Deutscher Gewerkschaftsbund

19.04.2016

NGG auf Erfolgskurs

Delegiertenversammlung

Delegiertenversammlung DGB Ufr.

Giebelstadt. Rundum zufrieden zeigt sich Unterfrankens NGG-Regionsvorsitzender Ibo Ocak auf der Delegiertenversammlung mit der Entwicklung seiner Gewerkschaft. Die Tarifabschlüsse des Jahres 2015 seien bemerkenswert gewesen, die Mitgliederentwicklung wie die Kassenlage positiv. Also kein Grund zu Klage – oder doch?

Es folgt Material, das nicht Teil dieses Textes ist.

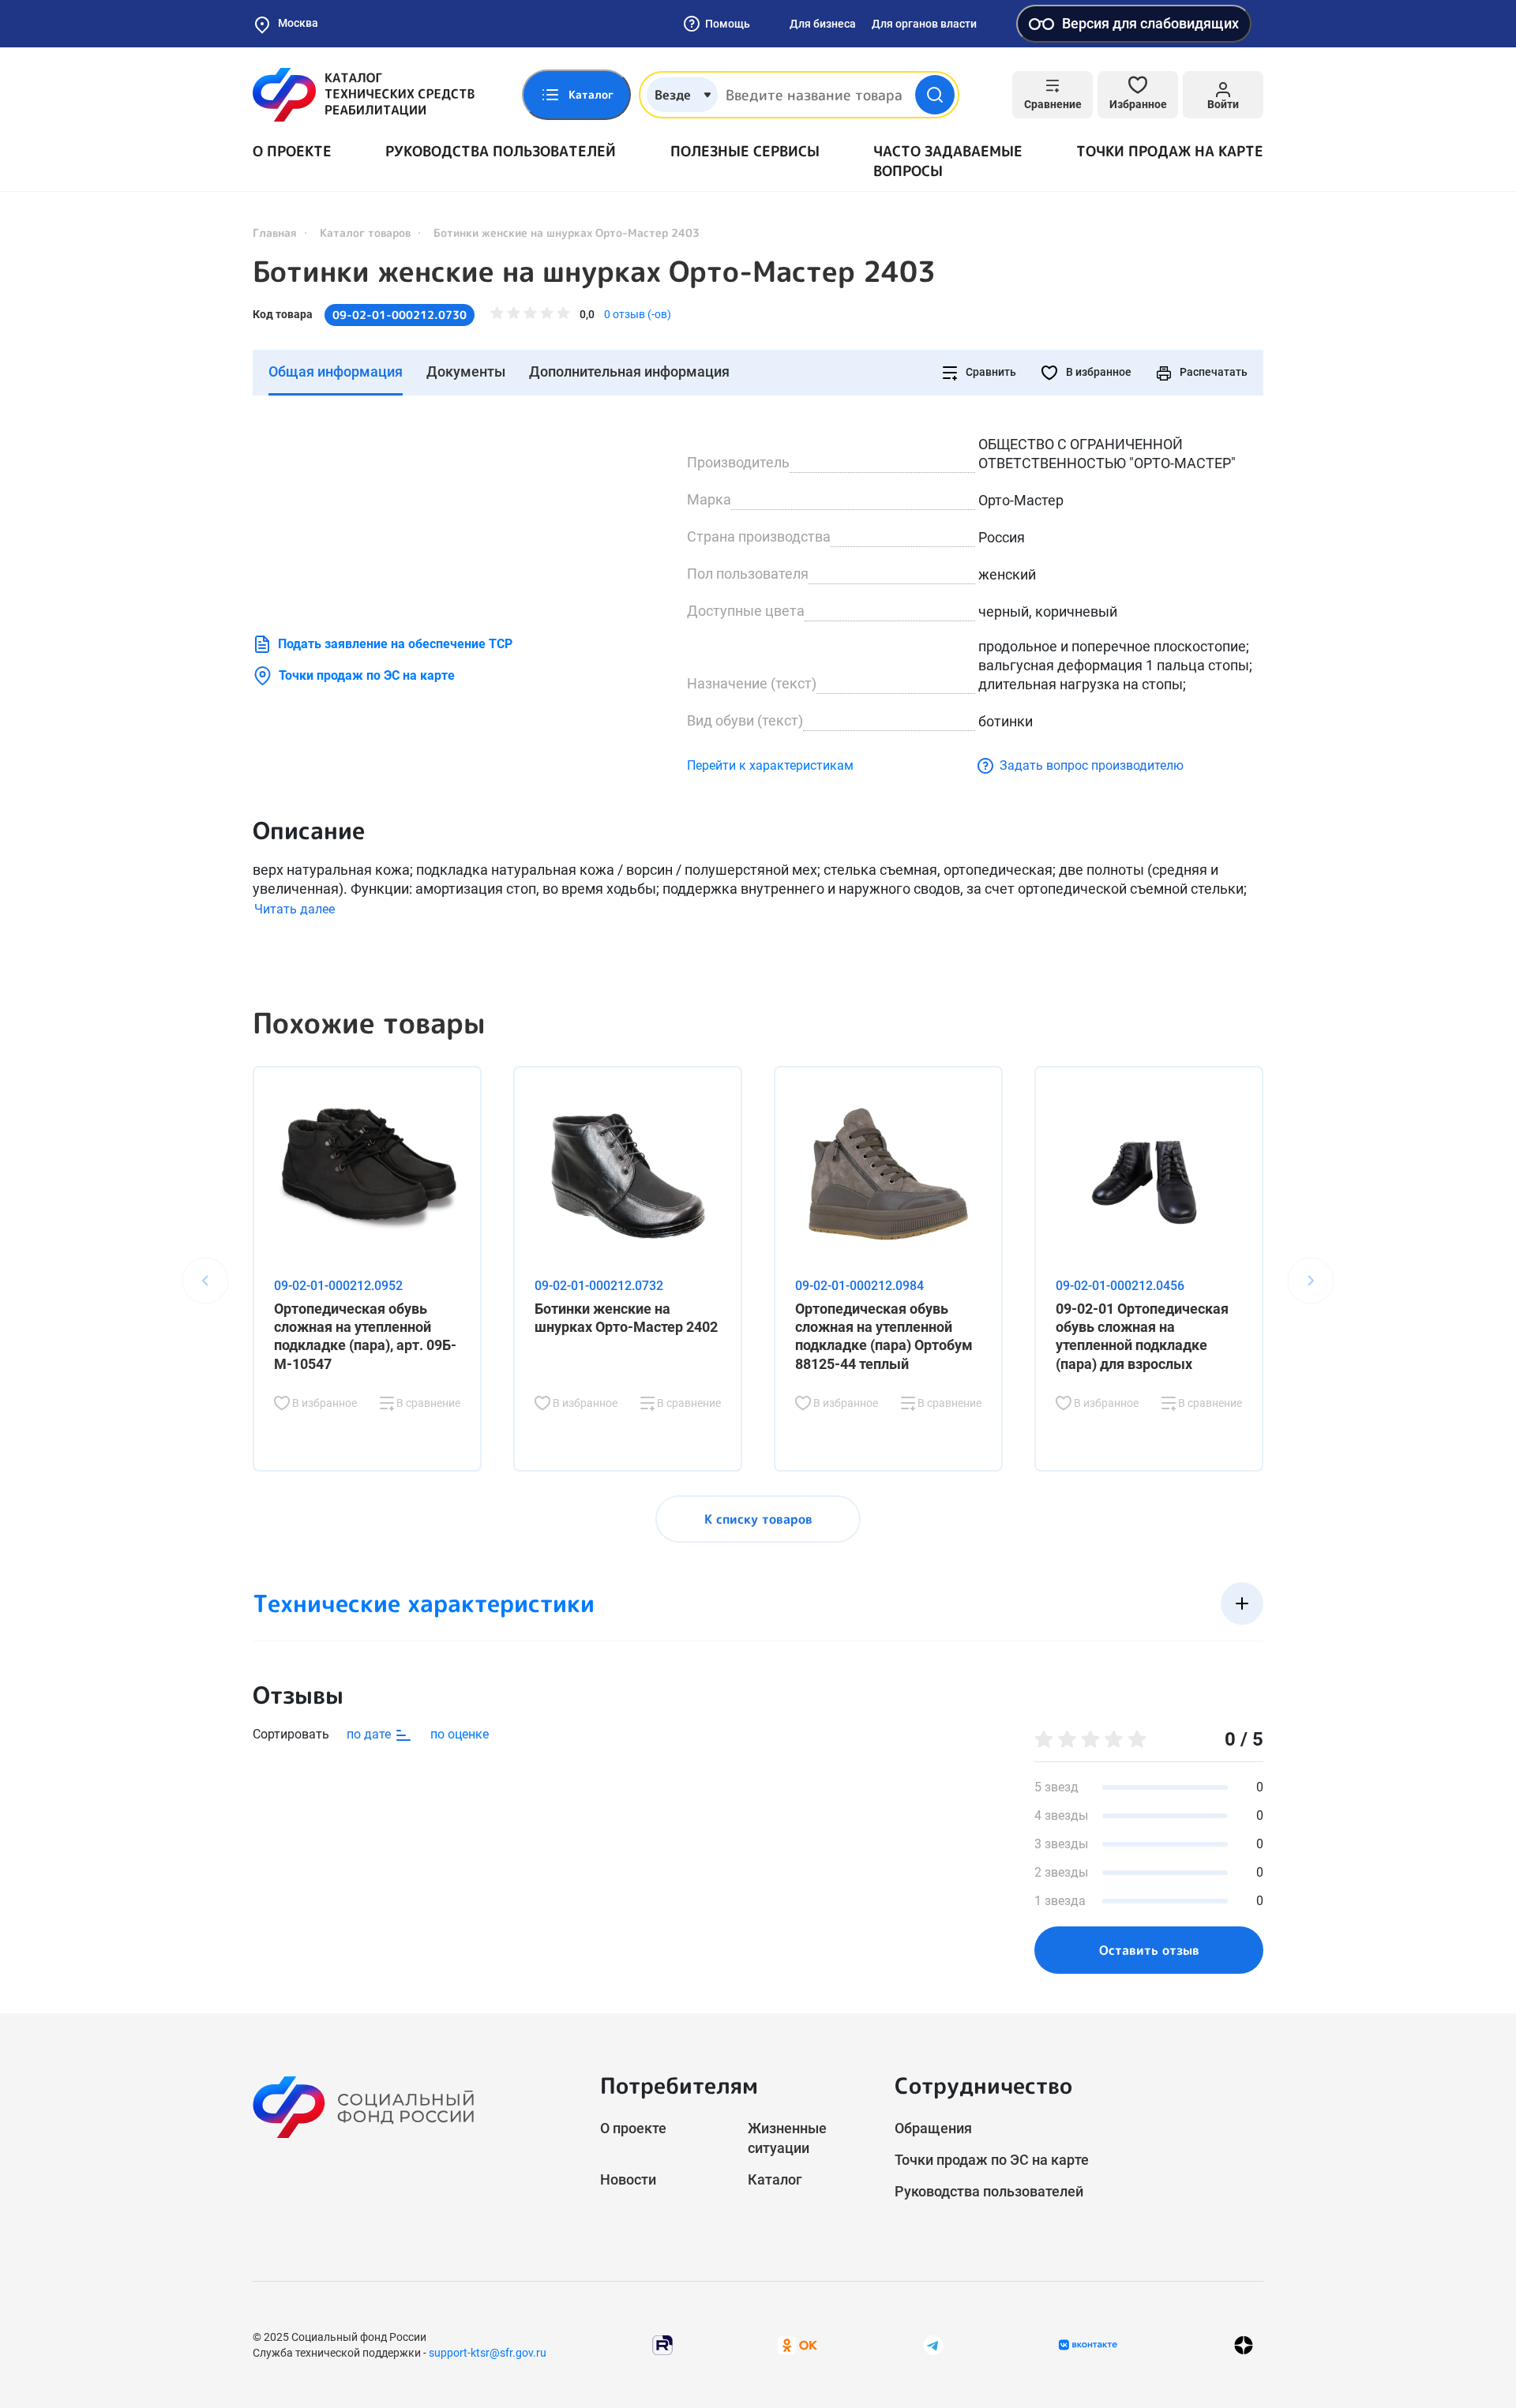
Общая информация (335, 371)
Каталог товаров (365, 232)
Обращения (933, 2128)
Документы (465, 371)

Besorgniserregend so DGB-Regionsgeschäftsführer Frank Firsching in seinem Grußwort, sei die gesellschaftlich-politische Entwicklung im Land. So sei auch in Unterfranken ein Rechtsruck feststellbar. Auf Kosten von Kriegsflüchtlingen werde Stimmung gemacht. Stimmung gegen Mitmenschlichkeit und Solidarität. Stimmung für Ausgrenzung, Abschottung und Menschenhass. Firsching nannte in diesem Zusammenhang die Aufmärsche des inzwischen verbotenen „Freien Netz Süd“ am 1.Mai 2010 in Schweinfurt und am 1.Mai 2013 in Würzburg, denen der DGB in breiten Bündnissen noch jeweils 8.000 bis 10.000 Demokraten entgegensetzen konnte. Im Herbst/Winter 2014/2015 trieb dann Wügida jeweils montags in Würzburg ihr Unwesen und setzte auf eine Islamophobie. Diese Stimmung werde seit dem Sommer letzten Jahres zu einer Hetze gegen Geflüchtete Menschen von der AfD rassistisch in Szene gesetzt. Für die Gewerkschaften im DGB hieße das nichts Gutes. Denn neben der rassistischen Ausrichtung der AfD sei diese Partei auch unsolidarisch orientiert. Firsching nannte die Programmatik der Partei „klar arbeitnehmerfeindlich“ und den wirtschafts- und sozialpolitischen Ansatz der AfD, den einer extremen FDP. Soziale Leistungen sollen gekürzt werden, wie auch die Steuern für Vermögende, Großverdiener und Unternehmen weiter reduziert werden sollen. Eine Kampfansage an die Gewerkschaften, die beantwortete werden müsse.

Delegiertenversammlung

Delegiertenversammlung DGB Ufr.

Ins gleiche Horn blies Freddy Adjan, der bayrische NGG-Vorsitzende, der ebenfalls vor einem politischen Rechtsruck warnte. In seinem 45minütigen Referat spiegelte der bayrische NGG-Chef den langen, aber erfolgreichen Kampf der Gewerkschaften für den gesetzlichen Mindestlohn. Entgegen den Prophezeiungen von Arbeitgeberverbänden, wirtschaftsliberalen Wissenschaftlern und konservativen Politikern habe der Mindestlohn von 8,50 Euro/Stunde keine Arbeitsplätze vernichtet, sondern durch einen Kaufkraftgewinn für 3,7 Mio. Beschäftigte neue Arbeitsplätze geschaffen. Und nachdem der Mindestlohn eingeführt war, griffen die Mindestlohngegner wieder an. Diesmal unter dem Motto es sei ein Bürokratiemonster entstanden. Insbesondere das Hotel- und Gaststättengewerbe hätte sich hervorgetan, weil es einem Hotelier oder Gastwirt nicht möglich wäre die Arbeitszeit seiner Beschäftigten zu dokumentieren. Beginn der Arbeitszeit, Ende der Arbeitszeit und Länge der Pausen ergeben überall in der Republik die geleistete Arbeitszeit. Ganz einfach. Da liege die Vermutung nahe, man habe sich noch nie um die korrekte Bezahlung seiner Mitarbeiter geschert, die Beschäftigten seien wohl schon immer „beschissen worden“. „Das ist das Problem“, meint Freddy Adjan.

Nun sei es nötig den gesetzlichen Mindestlohn auf 10 Euro in der Stunde anzuheben. Das werde nicht einfach und möglicherweise auch dauern. Zuständig ist die Mindestlohnkommission bestehend aus Vertretern der Arbeitgeber, der Gewerkschaften und Wirtschaftswissenschaftlern. Denn ohne eine angemessene dauerhafte Erhöhung steige für Beschäftigte im Niedriglohnsektor auch weiterhin das Risiko der Altersarmut enorm.